Galenic Pial Arteriovenous Fistulas in Adults

Affiliations

Galenic Pial Arteriovenous Fistulas in Adults

Michael George Zaki Ghali et al. J Neurol Sci. .

Abstract

Background: Vein of Galen aneurysmal malformations (VOGMs) are pial arteriovenous fistulas possessing Galenic venous drainage most commonly presenting during the neonatal period and infancy, with initial discovery during adulthood quite rare.

Objectives and methods: We conducted a literature survey of the PubMed database in order to identify Galenic pial arteriovenous fistulas (GPAVFs) with major manifestation or initial presentation during adulthood. Inclusionary criteria included pial AVFs with Galenic drainage with major manifestation or initial presentation at, or older than, 18 years. Exclusionary criteria included exclusive pediatric onset of symptomatology attributable to GPAVFs without a new onset major presentation during adulthood, exclusive or major dural arterial supply, arteriovenous malformations with Galenic drainage, developmental venous anomalies with Galenic drainage, isolated varices or anomalies of the vein of Galen, and any lesions with uncertainty regarding true GPAVF nature.

Results: Our search generated 1589 articles.
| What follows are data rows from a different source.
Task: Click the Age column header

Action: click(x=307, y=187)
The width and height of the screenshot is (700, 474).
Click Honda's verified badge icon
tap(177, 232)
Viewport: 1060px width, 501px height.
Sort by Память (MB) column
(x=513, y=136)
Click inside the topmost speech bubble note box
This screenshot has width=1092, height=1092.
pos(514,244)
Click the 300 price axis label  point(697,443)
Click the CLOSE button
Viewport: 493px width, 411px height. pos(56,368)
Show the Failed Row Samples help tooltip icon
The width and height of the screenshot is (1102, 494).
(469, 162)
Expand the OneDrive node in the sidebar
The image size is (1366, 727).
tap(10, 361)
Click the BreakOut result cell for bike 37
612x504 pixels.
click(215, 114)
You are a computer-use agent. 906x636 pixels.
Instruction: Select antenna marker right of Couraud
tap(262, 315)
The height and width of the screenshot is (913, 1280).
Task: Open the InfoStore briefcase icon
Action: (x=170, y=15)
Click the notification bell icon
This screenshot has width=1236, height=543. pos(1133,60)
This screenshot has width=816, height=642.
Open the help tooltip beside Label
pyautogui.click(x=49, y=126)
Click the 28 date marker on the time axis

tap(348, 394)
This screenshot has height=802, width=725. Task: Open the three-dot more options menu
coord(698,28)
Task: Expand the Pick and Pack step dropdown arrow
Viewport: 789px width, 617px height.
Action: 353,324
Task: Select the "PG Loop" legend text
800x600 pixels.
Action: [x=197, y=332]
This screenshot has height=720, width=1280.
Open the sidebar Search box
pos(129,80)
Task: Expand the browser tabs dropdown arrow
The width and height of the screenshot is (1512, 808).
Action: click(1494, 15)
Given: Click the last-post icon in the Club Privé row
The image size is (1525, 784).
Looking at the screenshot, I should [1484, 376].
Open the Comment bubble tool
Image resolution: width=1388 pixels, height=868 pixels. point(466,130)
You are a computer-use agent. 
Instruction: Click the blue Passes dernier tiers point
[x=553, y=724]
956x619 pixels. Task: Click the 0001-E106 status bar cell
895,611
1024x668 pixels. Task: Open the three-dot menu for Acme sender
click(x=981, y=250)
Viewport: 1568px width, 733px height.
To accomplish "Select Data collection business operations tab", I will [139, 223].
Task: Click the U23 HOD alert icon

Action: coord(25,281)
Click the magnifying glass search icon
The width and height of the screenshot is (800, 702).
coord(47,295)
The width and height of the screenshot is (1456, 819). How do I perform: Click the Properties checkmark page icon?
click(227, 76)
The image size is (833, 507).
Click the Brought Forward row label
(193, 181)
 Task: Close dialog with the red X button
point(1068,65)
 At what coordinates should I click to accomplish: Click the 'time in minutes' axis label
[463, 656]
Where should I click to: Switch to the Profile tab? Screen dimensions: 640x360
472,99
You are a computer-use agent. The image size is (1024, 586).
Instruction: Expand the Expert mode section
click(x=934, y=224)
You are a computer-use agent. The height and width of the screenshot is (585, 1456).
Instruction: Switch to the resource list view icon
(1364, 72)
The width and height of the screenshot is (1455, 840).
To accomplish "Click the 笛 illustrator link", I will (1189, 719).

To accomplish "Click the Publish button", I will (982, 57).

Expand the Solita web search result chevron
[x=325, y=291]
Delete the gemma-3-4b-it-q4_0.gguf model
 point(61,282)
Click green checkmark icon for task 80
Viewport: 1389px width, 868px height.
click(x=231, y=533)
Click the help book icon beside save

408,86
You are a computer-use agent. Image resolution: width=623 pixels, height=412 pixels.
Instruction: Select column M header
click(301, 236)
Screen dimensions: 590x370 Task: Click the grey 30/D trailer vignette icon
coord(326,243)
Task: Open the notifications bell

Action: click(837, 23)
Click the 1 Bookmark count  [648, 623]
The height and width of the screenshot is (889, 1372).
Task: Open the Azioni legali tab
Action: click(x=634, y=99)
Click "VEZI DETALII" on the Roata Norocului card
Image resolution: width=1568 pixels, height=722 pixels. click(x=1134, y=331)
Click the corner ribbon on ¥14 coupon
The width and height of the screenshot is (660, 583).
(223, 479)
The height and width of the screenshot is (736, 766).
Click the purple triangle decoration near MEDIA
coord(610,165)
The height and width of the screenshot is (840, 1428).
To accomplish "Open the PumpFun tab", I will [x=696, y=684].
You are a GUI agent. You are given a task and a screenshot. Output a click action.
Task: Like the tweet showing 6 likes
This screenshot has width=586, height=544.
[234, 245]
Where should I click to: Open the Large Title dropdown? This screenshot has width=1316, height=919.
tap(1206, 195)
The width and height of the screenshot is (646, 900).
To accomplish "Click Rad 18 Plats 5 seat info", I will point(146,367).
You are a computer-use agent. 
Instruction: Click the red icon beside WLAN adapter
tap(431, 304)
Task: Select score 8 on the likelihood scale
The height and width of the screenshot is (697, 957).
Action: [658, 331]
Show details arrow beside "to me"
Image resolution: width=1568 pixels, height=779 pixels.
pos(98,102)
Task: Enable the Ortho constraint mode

Excluding duplicates, 26 cases met criteria for evaluation. Mean age was 34.1 +/- 2.53 years. Clinical presentations of GPAVFs among adults included headache, intracranial hemorrhage, seizures, and focal neurologic deficits. Management strategies included observation (n = 5), emergent ventriculostomy or Torkildsen shunt (n = 3), cerebrospinal fluid diversion via ventriculoperitoneal shunting (n = 4), microsurgical obliteration or thrombectomy (n = 4), transarterial and/or transvenous embolotherapeutic obliteration (n = 7), and concurrent embolotherapy and radiosurgical irradiation (n = 1).

Conclusions: GPAVFs in adults often present with symptomatology of mild severity and may be effectively managed conservatively, though occasionally present catastrophically or may be treated via cerebrospinal fluid diversion, microsurgical obliteration, or endovascular embolization. Severity sufficient to require emergent intervention portended a poor outcome.

Keywords: Adults; Arteriovenous fistulas; Diagnosis; Galenic; Management; Pial; Presentations.